Da Corriere della Sera del 15/09/2003

Messaggio a Bruxelles

di Sergio Romano

La vittoria dei no nel referendum svedese è importante per tutti gli europei e avrà ricadute sul futuro dell' Unione. Ma per comprenderne il senso occorre ricordare la posta in gioco e gli argomenti della campagna elettorale. Non era in discussione l' integrazione europea. Non esiste nella politica svedese la tradizione federalista di alcuni Paesi del continente. Non esistono, se non in misura marginale, leader o intellettuali ispirati da Adenauer, De Gasperi, Schuman, Sforza, Spaak, Martino, Brentano, Spinelli, Hallstein, Colombo. Nel referendum di ieri i due schieramenti hanno difeso concezioni rispettabili, ma prive di respiro europeista. I nemici dell' euro temono che la moneta unica impedisca alla Svezia di amministrare l' economia nazionale secondo le sue convenienze. Non vogliono che la Banca centrale europea decida i loro tassi d' interesse e d' inflazione. Non tollerano che il loro Stato assistenziale dipenda dal beneplacito di Bruxelles. I fautori dell' euro, d' altro canto, sono motivati da considerazioni politiche e pragmatiche. Sanno che l' euro è ormai una realtà. Temono che la Svezia, restando ai margini di Eurolandia, perda qualsiasi influenza nell' Ue. Sanno che gli investimenti internazionali, non appena superata questa lunga stagnazione, andranno là dove la dimensione del mercato e la moneta unica offrono maggiori garanzie. La passione civile nella battaglia politica svedese si è manifestata soprattutto fra gli oppositori. Mentre i fautori dell' euro parlavano di influenza politica e di investimenti (argomenti cari alla classe dirigente e ai circoli economico-finanziari), gli euroscettici difendevano l' identità nazionale, vale a dire quella combinazione di neutralità, terzomondismo, civiltà assistenziale e autocontemplazione morale che ha formato per molti decenni l' originalità svedese. Ecco perché il risultato è meno grave per l' Europa di quanto non appaia a prima vista.

Il no della Svezia dimostra che la moneta unica non ha ancora vinto la battaglia della sua credibilità ed è certamente un brutto colpo per tutti coloro che si apprestano a fare, nei prossimi mesi, la stessa scelta. In Danimarca il partito del no conquisterà probabilmente maggiori consensi. In Gran Bretagna Tony Blair dovrà raddoppiare gli sforzi per recuperare il terreno perduto nelle scorse settimane. In Svizzera il governo di Berna dovrà misurarsi con una opinione pubblica sempre più scettica e diffidente. Ma il voto svedese presenta anche un vantaggio.
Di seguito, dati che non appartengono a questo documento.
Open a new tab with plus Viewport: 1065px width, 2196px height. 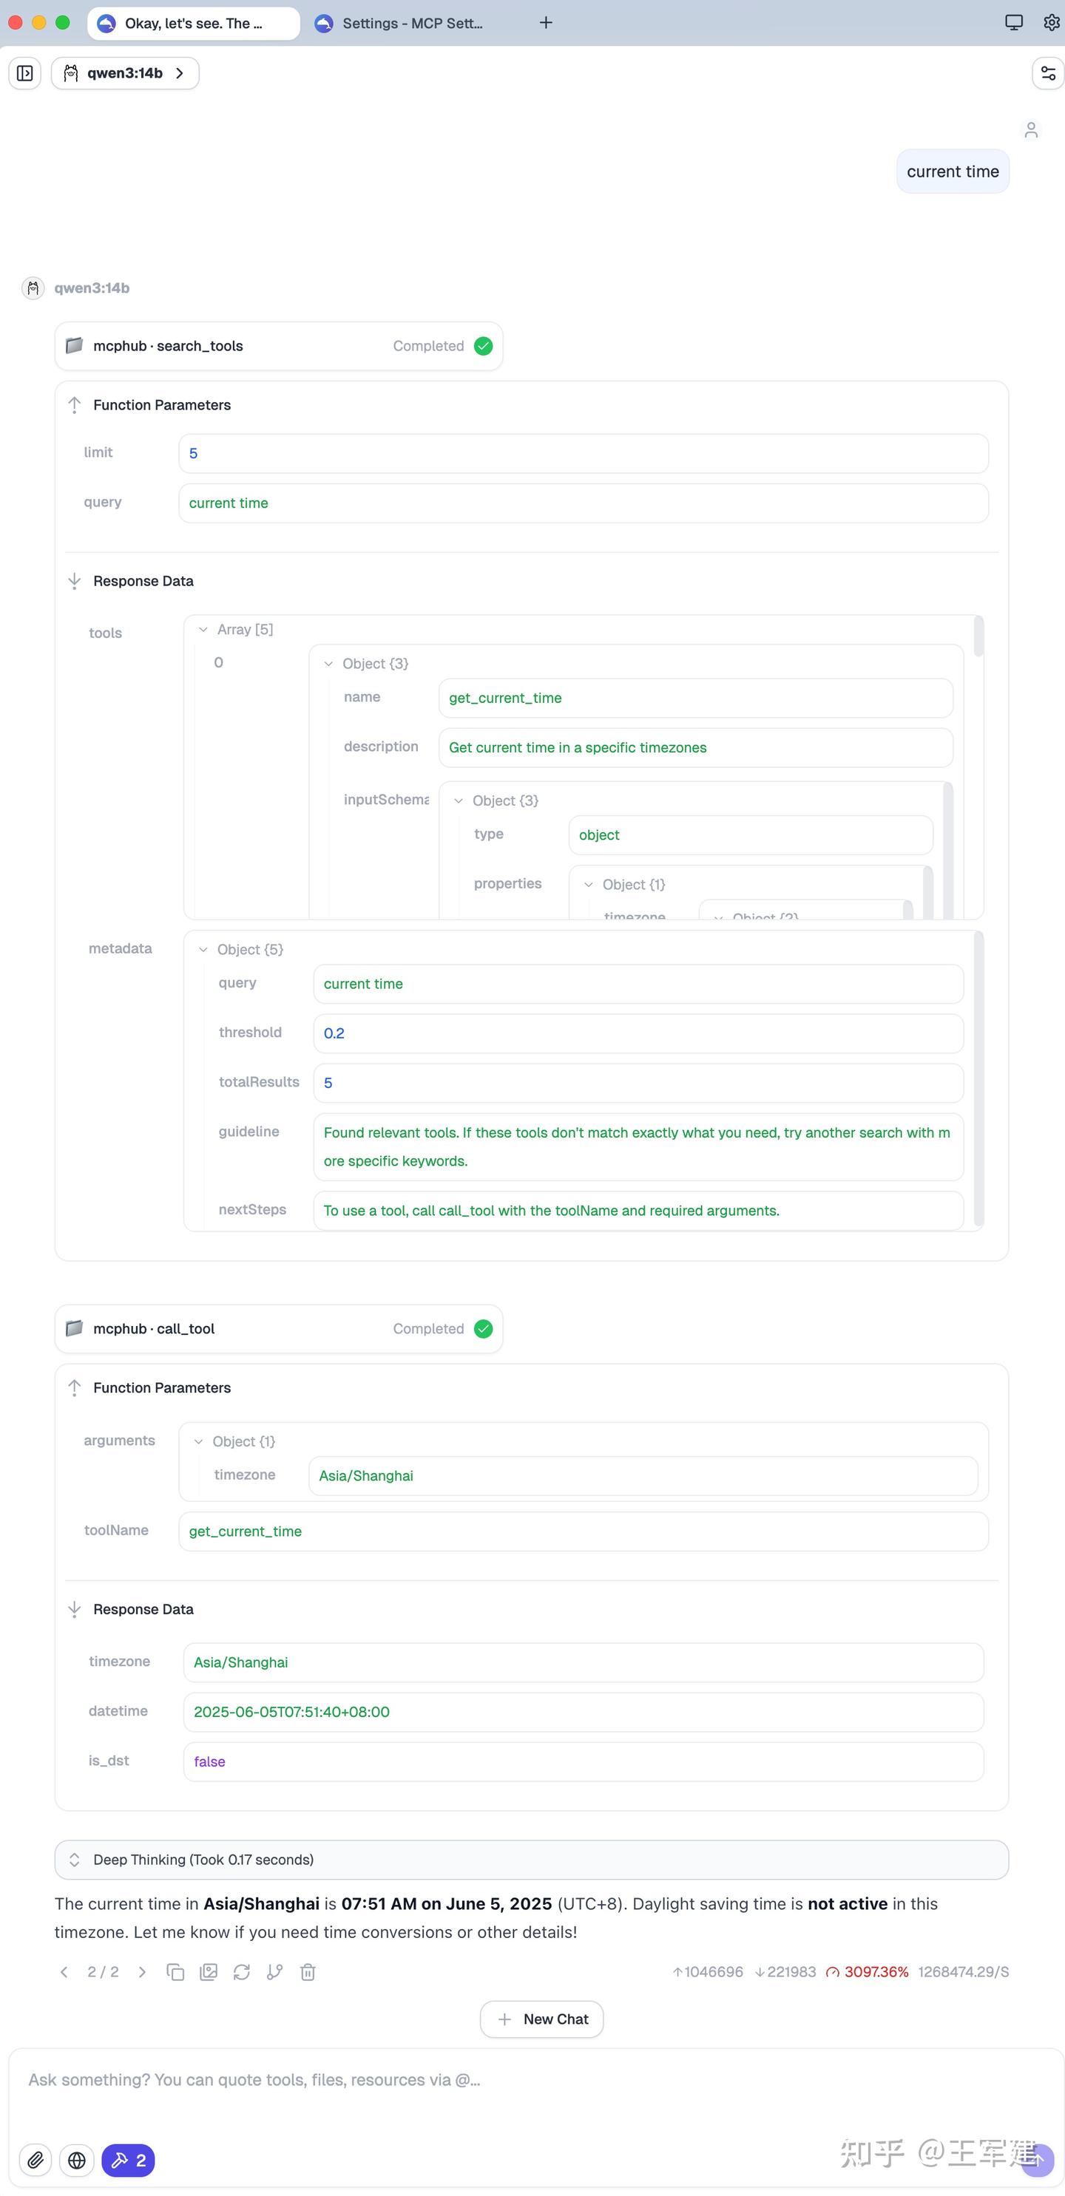pyautogui.click(x=546, y=23)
Attenua il rischio di una Unione in cui debbano convivere due anime: quella supernazionale dei fondatori e quella confederale di molti dei Paesi entrati nel club dopo il successo dei Trattati di Roma e la fine della Guerra fredda. Se la Gran Bretagna vuole essere atlantica, se la Polonia preferisce Washington a Bruxelles e se la Spagna crede alla hispanidad non meno di quanto creda all' Europa (sono soltanto tre esempi, fra i molti possibili), è difficile immaginare che il mercato e la moneta bastino a creare una patria europea. Siamo addolorati dal risultato di Stoccolma, ma il no degli svedesi ci incoraggia a pensare sin d' ora al giorno in cui i Paesi più omogenei decideranno di correre più rapidamente degli altri. E' la soluzione della «cooperazione rafforzata» prevista dal trattato di Nizza e, speriamo, dalla Costituzione europea. Ed è una ragionevole risposta alla prospettiva di un' Europa che rischia di perdere, dopo l' allargamento, la sua natura originale.